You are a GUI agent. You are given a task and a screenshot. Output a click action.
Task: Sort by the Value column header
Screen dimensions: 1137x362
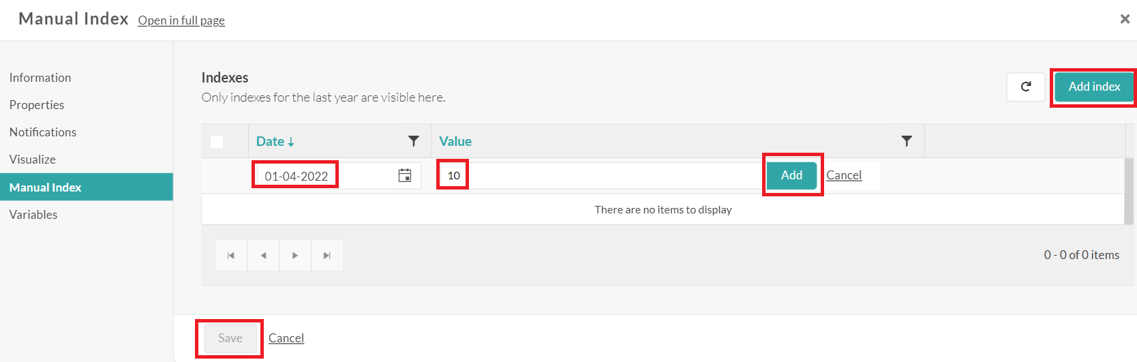coord(455,141)
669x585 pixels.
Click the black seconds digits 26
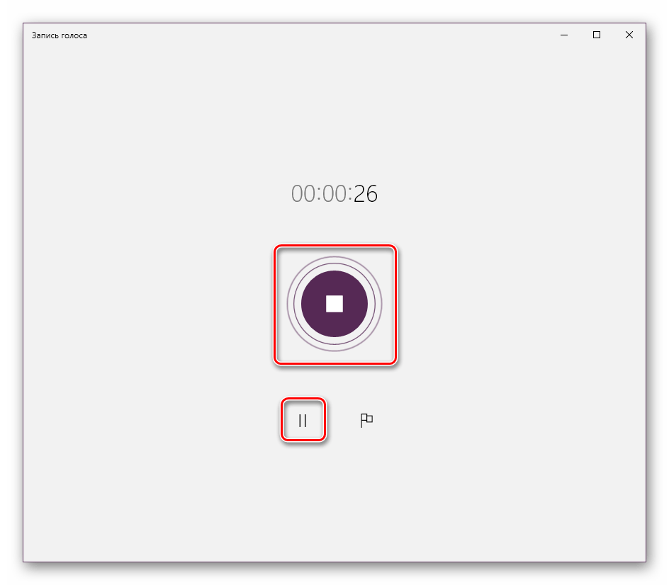click(x=366, y=193)
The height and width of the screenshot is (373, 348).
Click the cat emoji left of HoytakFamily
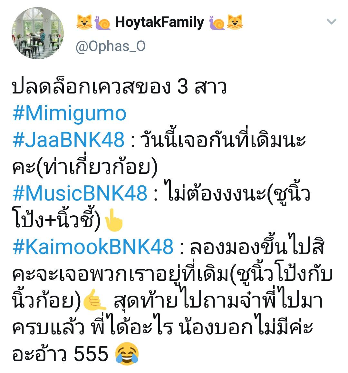click(x=84, y=22)
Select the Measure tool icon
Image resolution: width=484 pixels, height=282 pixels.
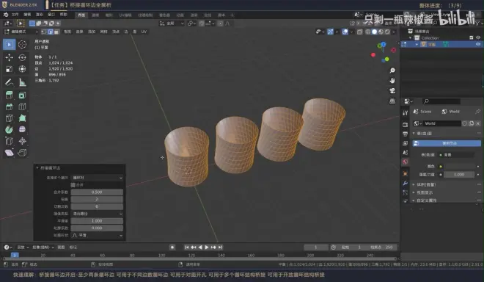click(x=22, y=82)
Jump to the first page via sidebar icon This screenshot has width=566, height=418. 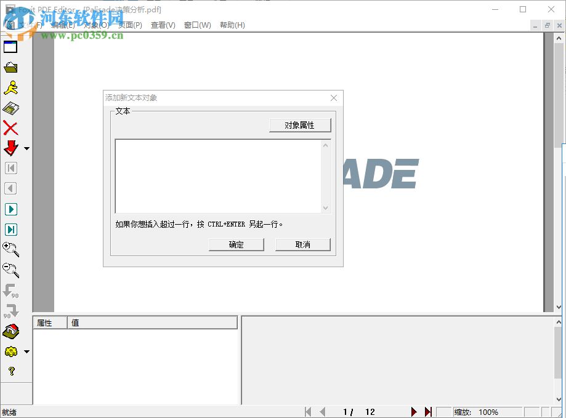[10, 168]
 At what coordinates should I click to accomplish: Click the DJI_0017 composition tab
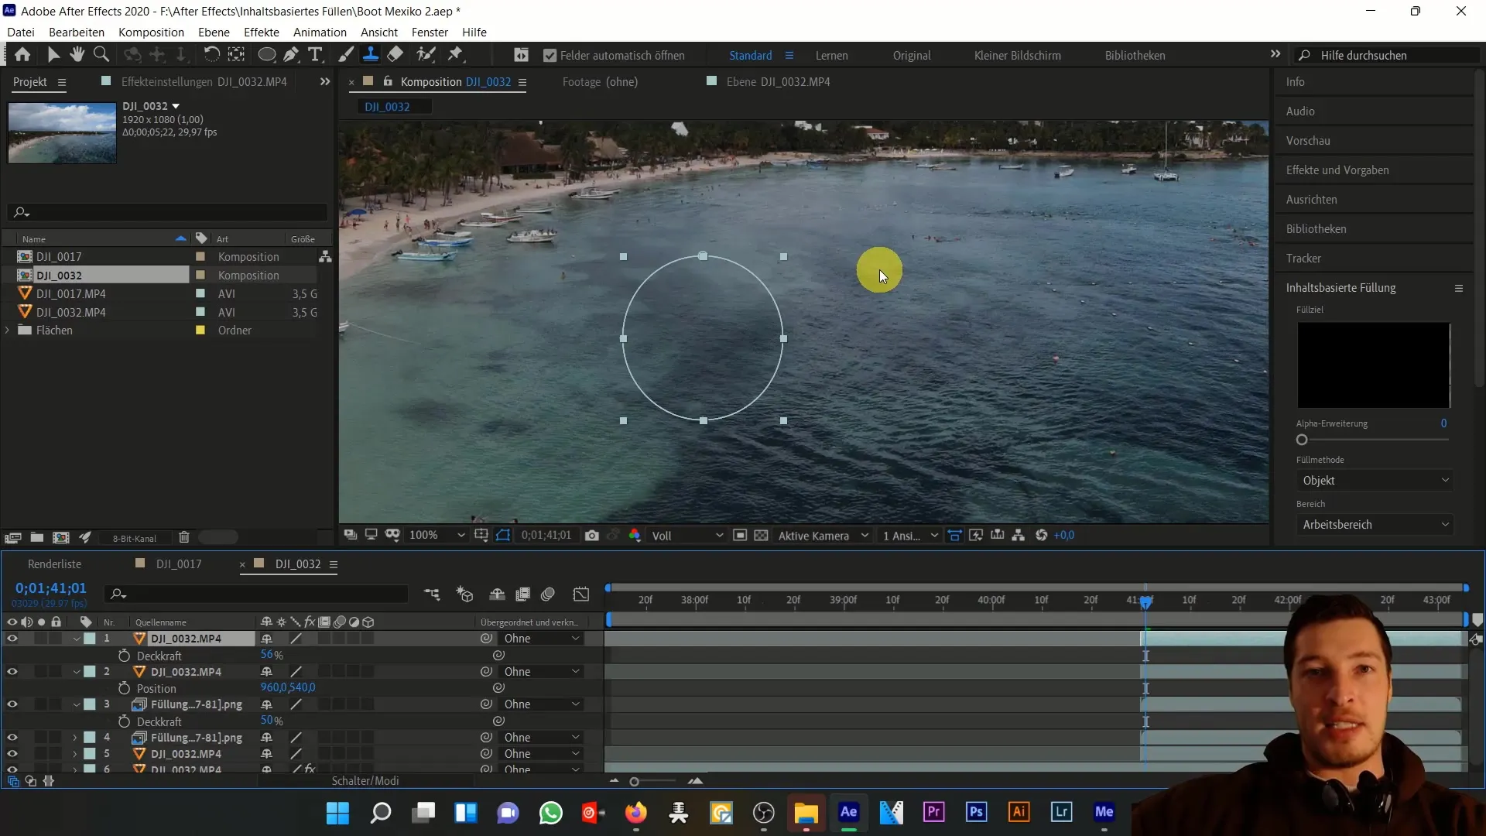tap(179, 564)
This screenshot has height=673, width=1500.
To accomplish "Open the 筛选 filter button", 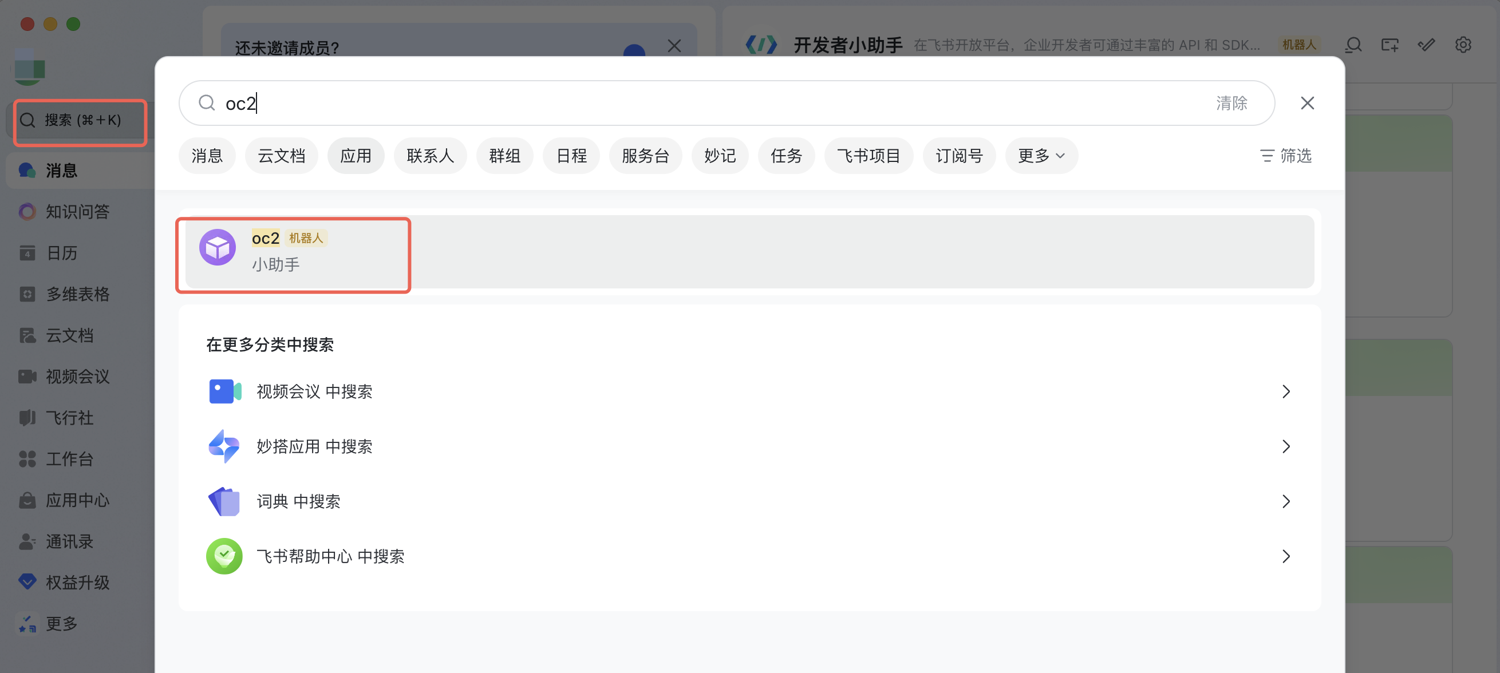I will tap(1286, 155).
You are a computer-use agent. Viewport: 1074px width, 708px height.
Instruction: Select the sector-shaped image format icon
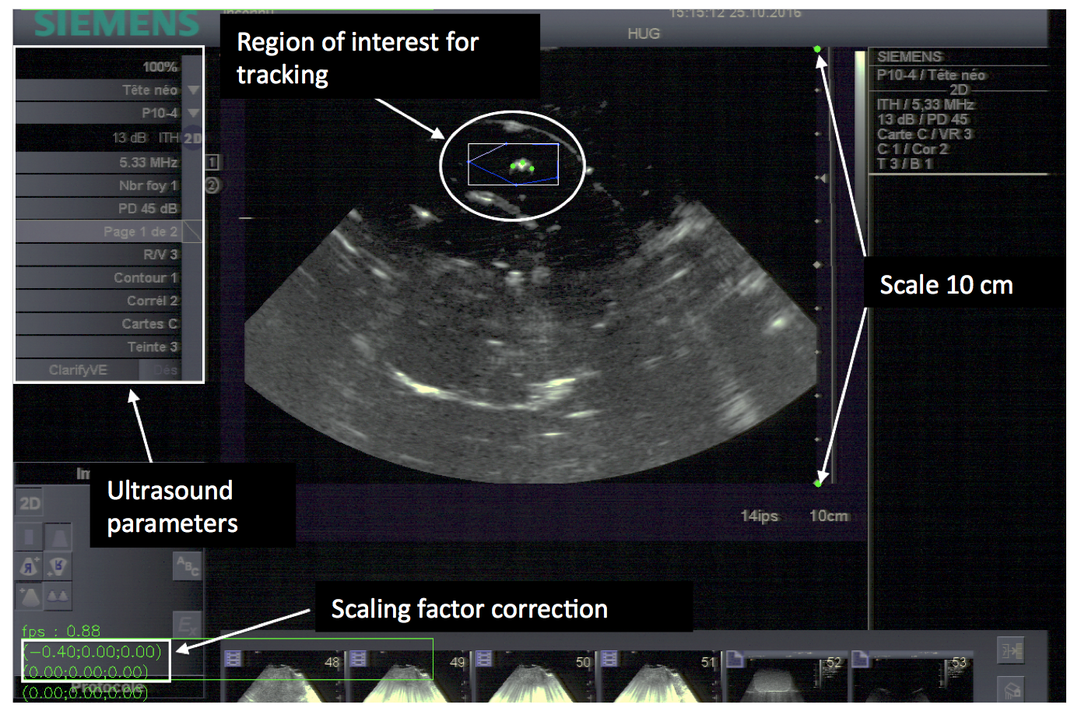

+---+

Echo the data from the line containing "You are a computer-use" through the end of the data, both ends included, and leave the pictures out.

You are a computer-use agent. Viewport: 1074px width, 708px height.
Instruction: Select the sector-shaped image format icon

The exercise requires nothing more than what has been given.